Dudarski Fest revives tradition
By Yekaterina Krasovskaya
The bagpipe has always been viewed as a military instrument, with its plaintive yet majestic tone inspiring Roman warriors to battle. Over the course of time, Europeans changed the tradition; bagpipe playing is now popular in Scotland, for example. In fact, the instrument is closely connected with folk culture. Quite a few modern day fans of the bagpipe live in Belarus, with the Festival of Bagpipe Music — Dudarski Fest — organised in the Republic since 1990. This year, it featured several concerts, with bands from Germany, Sweden and Poland in attendance.
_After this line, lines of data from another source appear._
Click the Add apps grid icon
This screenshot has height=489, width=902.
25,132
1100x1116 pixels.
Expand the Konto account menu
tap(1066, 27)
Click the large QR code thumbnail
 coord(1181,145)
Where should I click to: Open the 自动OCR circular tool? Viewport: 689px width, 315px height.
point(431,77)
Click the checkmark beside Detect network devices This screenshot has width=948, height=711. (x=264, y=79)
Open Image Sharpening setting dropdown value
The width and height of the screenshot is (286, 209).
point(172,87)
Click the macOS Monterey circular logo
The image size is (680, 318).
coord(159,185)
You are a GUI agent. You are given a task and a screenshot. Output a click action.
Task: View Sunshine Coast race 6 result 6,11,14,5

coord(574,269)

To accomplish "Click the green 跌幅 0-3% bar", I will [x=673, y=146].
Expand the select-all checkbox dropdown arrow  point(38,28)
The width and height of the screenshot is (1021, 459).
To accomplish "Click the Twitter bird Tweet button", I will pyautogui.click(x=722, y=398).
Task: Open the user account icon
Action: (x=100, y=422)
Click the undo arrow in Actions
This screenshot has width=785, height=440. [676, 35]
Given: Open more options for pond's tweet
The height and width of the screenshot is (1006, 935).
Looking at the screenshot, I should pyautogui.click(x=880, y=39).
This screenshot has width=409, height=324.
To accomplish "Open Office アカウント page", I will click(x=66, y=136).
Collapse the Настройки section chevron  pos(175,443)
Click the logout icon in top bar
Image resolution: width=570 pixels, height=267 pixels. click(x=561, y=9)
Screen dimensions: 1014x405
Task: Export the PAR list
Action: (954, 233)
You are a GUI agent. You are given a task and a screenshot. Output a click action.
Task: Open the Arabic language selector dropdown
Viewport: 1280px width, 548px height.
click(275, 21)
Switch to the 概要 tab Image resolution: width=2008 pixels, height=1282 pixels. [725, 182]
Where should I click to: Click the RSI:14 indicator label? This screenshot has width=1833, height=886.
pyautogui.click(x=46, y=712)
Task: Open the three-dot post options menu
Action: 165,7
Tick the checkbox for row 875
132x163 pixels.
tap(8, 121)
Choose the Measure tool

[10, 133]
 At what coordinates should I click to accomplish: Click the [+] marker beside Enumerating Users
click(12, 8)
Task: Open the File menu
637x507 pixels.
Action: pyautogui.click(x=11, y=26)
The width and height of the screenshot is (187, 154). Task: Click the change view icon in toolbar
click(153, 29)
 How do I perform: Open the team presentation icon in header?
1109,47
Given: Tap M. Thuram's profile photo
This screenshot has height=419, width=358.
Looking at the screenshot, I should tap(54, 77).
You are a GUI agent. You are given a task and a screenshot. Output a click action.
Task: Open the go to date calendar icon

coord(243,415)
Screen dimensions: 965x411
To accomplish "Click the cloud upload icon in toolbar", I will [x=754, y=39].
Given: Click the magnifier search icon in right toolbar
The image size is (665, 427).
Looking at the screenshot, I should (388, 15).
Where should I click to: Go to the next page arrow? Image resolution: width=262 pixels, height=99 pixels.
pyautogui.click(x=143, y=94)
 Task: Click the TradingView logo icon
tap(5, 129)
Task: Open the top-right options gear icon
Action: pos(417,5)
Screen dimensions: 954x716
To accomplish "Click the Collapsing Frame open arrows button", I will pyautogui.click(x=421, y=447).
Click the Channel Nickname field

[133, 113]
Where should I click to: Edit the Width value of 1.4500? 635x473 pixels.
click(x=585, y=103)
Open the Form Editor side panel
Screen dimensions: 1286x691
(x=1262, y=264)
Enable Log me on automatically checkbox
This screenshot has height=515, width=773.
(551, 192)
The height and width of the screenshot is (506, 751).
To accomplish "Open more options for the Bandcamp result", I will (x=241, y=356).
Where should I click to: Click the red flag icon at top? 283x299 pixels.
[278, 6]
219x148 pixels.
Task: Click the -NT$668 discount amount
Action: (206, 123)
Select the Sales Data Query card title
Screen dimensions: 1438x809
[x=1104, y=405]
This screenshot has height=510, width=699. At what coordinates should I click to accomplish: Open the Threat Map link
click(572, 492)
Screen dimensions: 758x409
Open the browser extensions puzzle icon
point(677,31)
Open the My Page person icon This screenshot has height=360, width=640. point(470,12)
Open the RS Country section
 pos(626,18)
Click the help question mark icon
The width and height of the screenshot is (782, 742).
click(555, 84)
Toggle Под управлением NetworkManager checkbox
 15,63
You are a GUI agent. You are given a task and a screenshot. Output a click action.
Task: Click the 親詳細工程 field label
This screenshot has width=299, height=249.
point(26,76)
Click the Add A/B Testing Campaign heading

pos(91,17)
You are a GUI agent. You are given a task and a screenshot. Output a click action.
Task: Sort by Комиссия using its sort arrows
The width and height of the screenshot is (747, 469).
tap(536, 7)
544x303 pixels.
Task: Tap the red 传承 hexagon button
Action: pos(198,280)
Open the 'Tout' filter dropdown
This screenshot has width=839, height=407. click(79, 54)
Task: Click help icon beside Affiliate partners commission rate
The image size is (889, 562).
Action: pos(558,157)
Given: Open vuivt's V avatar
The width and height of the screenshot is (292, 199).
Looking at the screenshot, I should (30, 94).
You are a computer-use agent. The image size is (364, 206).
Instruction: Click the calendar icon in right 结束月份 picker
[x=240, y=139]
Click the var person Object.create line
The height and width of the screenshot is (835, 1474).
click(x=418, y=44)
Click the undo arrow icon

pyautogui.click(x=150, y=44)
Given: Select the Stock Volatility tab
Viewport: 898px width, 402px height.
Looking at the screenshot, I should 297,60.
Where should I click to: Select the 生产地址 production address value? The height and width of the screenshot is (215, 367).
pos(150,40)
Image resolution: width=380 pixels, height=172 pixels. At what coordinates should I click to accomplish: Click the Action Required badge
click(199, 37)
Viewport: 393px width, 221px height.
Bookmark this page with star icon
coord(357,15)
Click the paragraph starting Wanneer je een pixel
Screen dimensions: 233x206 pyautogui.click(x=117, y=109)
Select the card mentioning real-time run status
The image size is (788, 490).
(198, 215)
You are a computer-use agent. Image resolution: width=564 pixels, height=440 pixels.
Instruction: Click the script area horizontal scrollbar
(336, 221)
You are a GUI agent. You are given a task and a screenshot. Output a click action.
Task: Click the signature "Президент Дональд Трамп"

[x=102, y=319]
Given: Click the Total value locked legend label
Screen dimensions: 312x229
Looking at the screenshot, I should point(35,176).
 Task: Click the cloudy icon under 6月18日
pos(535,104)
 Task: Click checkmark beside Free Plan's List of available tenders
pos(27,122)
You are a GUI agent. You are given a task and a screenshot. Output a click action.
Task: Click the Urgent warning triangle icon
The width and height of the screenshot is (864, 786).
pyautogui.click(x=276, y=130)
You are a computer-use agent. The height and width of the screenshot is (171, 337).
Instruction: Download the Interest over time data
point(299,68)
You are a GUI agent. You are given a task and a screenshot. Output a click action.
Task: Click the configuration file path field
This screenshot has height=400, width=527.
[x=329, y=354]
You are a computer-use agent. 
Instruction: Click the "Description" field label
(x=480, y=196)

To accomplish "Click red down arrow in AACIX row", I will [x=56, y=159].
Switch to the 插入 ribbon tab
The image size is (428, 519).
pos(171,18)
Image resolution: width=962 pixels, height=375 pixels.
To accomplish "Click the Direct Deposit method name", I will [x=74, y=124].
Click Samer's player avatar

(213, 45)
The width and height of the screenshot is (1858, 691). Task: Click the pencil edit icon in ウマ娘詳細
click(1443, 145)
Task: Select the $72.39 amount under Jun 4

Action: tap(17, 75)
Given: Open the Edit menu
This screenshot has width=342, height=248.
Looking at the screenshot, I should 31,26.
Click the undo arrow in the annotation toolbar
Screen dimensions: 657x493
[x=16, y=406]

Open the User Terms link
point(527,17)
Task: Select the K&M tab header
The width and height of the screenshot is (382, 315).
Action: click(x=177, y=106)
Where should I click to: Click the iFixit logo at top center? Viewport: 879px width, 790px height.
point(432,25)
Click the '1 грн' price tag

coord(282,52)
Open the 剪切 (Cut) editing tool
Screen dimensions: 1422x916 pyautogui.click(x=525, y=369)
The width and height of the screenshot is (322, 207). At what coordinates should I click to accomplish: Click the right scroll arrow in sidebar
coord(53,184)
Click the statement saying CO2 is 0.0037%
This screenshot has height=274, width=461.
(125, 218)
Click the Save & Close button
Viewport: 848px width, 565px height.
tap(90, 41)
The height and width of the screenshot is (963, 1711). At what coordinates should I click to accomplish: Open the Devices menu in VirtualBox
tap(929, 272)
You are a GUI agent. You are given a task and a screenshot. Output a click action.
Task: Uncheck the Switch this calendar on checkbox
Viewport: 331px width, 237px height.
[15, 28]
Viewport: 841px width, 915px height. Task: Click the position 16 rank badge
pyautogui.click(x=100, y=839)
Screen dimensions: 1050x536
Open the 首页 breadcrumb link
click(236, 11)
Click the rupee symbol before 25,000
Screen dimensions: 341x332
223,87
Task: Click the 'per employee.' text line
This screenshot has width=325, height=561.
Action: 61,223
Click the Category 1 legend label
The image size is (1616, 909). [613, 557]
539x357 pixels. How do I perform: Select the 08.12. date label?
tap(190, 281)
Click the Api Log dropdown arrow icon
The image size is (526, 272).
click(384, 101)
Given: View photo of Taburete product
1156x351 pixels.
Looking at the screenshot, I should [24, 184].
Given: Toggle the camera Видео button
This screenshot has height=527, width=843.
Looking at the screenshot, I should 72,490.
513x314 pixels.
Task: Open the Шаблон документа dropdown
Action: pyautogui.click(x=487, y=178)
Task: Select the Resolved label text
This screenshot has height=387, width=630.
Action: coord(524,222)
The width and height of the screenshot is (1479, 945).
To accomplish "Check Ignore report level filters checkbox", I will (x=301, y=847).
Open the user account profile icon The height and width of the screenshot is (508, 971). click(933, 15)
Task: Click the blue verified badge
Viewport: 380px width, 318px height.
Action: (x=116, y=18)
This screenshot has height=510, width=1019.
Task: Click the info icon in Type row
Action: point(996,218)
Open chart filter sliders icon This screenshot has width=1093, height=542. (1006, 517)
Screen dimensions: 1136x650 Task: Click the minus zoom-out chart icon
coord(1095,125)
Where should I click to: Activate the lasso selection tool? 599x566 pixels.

The event opened at Minsk’s House of Veterans, with cult Belarusian band Essa creating a wonderful mood, as might be felt in a village home. Stary Olsa band strengthened the fairy-tale by wearing medieval costumes and performing enchanting music.
In turn, Swedish Hedningarna performed a mix of electronic and rock music, featuring Scandinavian folk motifs. The band organically unites traditional instruments with synthesised music and sampled melodies. Belarusian Litvintroll closed the party, singing lyrics which fully embraced the mood and well confirmed bagpipes as a folk instrument.
The village of Borok, in the Volozhin District, hosted a conference as part of the festival, entitled Preservation of Bagpipe Traditions in Eastern Europe. Participants delivered speeches, followed by a German-Swedish-Belarusian jam session. The museum complex of Dudutki also hosted several events. Its surroundings perfectly suit the historical and musical traditions of the Belarusian bagpipe. Several centuries ago, bagpipe playing was common at Easter, it being a Belarusian custom to visit neighbouring houses with bagpipe playing and songs.
The festival closed at Minsk’s Reactor Club, where Belarusian and foreign bands met on a single stage to perform music in various styles.